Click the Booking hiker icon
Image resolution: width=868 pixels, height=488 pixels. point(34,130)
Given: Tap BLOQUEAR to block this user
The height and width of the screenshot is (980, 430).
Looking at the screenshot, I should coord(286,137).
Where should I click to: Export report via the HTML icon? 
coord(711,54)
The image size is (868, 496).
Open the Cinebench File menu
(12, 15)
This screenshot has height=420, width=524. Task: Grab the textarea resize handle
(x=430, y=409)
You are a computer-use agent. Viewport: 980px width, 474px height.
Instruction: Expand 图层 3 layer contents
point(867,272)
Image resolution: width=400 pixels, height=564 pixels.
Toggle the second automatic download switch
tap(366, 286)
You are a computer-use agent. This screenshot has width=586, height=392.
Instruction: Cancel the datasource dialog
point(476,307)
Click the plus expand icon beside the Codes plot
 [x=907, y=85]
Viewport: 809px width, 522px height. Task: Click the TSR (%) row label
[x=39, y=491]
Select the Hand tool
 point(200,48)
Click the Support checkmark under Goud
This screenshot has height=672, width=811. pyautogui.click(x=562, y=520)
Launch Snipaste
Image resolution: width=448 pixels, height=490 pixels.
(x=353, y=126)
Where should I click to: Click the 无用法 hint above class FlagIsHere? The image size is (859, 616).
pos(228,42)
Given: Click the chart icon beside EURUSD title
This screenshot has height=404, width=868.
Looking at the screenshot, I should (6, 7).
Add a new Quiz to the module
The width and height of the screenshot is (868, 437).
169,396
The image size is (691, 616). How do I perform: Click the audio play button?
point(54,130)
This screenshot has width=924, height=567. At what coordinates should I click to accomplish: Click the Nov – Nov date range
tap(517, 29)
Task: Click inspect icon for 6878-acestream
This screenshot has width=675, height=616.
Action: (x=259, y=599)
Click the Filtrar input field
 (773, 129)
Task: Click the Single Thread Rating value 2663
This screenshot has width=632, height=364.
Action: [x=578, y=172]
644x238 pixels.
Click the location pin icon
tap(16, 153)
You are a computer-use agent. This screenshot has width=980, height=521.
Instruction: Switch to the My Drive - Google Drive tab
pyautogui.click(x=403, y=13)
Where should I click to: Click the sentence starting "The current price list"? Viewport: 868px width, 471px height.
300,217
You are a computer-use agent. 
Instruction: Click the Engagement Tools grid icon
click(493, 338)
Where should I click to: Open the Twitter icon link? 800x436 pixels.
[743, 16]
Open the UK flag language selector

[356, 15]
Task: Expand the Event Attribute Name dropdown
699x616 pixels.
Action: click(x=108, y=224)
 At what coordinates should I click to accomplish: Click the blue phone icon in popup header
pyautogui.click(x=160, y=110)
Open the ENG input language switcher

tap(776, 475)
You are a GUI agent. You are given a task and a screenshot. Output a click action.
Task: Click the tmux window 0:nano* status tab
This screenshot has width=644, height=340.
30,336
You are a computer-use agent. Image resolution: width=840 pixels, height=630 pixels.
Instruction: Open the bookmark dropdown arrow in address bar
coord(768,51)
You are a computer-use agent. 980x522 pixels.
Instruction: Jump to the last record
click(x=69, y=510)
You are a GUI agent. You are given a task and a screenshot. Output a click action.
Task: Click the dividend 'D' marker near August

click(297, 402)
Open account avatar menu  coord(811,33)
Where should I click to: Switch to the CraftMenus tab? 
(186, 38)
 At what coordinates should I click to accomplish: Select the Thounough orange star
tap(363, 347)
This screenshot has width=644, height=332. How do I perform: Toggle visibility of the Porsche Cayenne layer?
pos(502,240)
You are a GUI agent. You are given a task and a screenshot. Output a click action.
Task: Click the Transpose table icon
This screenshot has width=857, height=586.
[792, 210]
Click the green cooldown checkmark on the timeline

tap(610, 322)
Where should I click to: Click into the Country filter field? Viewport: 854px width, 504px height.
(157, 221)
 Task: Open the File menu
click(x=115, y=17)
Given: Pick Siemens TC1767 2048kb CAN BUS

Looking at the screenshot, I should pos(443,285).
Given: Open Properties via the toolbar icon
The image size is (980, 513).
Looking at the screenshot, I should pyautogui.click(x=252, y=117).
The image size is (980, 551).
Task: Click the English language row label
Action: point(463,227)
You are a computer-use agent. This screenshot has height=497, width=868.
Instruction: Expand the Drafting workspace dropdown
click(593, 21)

*****

### Activity
Copy, character for character, the lines from the line that holds "The image size is (980, 513)." through the final line of the records above.

### Response to this exercise
The image size is (980, 513).
Looking at the screenshot, I should pyautogui.click(x=252, y=117).
The image size is (980, 551).
Task: Click the English language row label
Action: point(463,227)
You are a computer-use agent. This screenshot has height=497, width=868.
Instruction: Expand the Drafting workspace dropdown
click(593, 21)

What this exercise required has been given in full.